**Task:** Copy out everything in the material from its first line down through the line containing "Feed de entradas (14, 932)", both ends included, without changing a character.

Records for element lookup
┄┄┄┄┄┄┄┄┄┄┄┄┄┄┄┄┄┄┄┄

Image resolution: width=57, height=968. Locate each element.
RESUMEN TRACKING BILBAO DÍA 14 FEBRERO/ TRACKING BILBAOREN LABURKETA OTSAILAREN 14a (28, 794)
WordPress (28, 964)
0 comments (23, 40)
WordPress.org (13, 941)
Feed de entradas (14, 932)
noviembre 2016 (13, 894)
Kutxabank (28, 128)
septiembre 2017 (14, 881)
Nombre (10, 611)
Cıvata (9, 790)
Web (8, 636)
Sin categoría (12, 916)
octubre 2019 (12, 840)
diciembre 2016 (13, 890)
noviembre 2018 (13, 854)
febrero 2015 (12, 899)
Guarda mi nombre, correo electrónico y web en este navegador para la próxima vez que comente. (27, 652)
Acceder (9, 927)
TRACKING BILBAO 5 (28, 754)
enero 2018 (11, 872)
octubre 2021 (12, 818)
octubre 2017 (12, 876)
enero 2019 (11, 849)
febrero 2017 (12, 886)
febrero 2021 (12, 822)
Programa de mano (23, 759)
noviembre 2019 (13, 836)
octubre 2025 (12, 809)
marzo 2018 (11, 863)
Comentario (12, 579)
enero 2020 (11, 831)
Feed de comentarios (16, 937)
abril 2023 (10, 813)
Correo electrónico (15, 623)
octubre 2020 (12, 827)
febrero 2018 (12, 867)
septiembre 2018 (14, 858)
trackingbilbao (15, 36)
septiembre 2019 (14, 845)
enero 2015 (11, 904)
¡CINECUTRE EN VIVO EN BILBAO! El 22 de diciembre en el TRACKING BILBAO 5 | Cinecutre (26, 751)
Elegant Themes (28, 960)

┄┄┄┄┄┄┄┄┄┄┄┄┄┄┄┄┄┄┄┄

**Task output:**
Image resolution: width=57, height=968. Locate each element.
RESUMEN TRACKING BILBAO DÍA 14 FEBRERO/ TRACKING BILBAOREN LABURKETA OTSAILAREN 14a (28, 794)
WordPress (28, 964)
0 comments (23, 40)
WordPress.org (13, 941)
Feed de entradas (14, 932)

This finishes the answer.